Gillespie and I is British author Jane Harris' second novel (first in our collection), and a follow-up to her award-winning The Observations (2006).

Writing her memoirs in her Bloomsbury flat in 1933, Ms. Harriet Baxter recounts the summer of 1888 when she traveled to Glasgow as a well-heeled, youngish spinster, eager to embrace the excitement of the International Exhibition.

Untethered, self-assured but nevertheless adrift and grieving from the recent death of her kindly aunt, Harriet was immediately drawn to Ned Gillespie, a young, immensely talented painter and his large, eccentric family. "The initially playful narrative tone darkens decidedly as the double mystery of Ned's eventual suicide and Harriet's reliability as a memoirist steadily unpeels."

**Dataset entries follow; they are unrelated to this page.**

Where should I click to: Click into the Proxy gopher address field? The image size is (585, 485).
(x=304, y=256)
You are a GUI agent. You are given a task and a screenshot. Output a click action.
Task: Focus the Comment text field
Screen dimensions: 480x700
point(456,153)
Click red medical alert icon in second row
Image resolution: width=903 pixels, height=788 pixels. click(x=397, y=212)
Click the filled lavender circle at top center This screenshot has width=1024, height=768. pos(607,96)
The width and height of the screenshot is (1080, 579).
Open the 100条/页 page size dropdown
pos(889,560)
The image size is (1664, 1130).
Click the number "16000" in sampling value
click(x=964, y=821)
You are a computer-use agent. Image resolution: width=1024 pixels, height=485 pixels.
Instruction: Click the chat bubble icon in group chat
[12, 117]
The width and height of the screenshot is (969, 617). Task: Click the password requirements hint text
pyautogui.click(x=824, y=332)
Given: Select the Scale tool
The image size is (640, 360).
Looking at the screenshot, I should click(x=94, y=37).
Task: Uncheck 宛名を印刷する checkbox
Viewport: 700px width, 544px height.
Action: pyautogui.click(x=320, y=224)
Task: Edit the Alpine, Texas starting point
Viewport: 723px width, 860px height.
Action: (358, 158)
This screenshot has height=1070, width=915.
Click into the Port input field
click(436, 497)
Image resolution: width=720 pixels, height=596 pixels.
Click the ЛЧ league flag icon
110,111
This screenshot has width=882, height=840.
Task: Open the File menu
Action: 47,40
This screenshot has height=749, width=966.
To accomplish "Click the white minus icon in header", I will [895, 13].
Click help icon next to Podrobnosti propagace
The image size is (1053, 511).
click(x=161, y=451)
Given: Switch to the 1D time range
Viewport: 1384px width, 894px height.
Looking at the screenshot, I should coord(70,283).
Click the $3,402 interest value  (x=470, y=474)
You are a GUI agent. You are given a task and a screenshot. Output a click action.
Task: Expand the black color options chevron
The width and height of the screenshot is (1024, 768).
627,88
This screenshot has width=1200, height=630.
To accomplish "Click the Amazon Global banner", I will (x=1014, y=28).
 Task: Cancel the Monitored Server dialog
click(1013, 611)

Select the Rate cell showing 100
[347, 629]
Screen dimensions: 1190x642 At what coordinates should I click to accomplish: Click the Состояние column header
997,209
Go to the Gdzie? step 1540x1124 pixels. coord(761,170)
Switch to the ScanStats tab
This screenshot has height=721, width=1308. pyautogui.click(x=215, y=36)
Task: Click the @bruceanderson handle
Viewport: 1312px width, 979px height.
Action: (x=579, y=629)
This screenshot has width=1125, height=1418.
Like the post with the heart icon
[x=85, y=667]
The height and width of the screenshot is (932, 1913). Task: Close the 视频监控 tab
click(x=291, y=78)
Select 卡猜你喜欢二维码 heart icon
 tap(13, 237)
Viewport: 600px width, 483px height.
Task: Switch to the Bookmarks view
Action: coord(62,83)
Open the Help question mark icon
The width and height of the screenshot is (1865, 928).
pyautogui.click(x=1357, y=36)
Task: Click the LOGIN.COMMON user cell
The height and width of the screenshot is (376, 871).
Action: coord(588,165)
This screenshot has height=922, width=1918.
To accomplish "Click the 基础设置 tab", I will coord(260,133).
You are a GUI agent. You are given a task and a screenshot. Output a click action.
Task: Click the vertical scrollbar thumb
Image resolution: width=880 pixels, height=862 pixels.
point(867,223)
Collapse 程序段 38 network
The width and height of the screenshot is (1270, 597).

This "elegant novel of love, loss and redemption among the Victorians and Caledonians", is "irresistible and unforgettable". Already long listed for the Orange Prize, and shortlisted for the Galaxy National Book Awards, it "places (Harris) alongside Michel Faber, D.J. Taylor, and Sarah Waters as a gifted 21st-century conjuror of new 19th-century novels incorporating our own era's sensibilities while deeply honoring the milieu of the characters she creates."

"A rewarding, gripping, and disconcerting novel".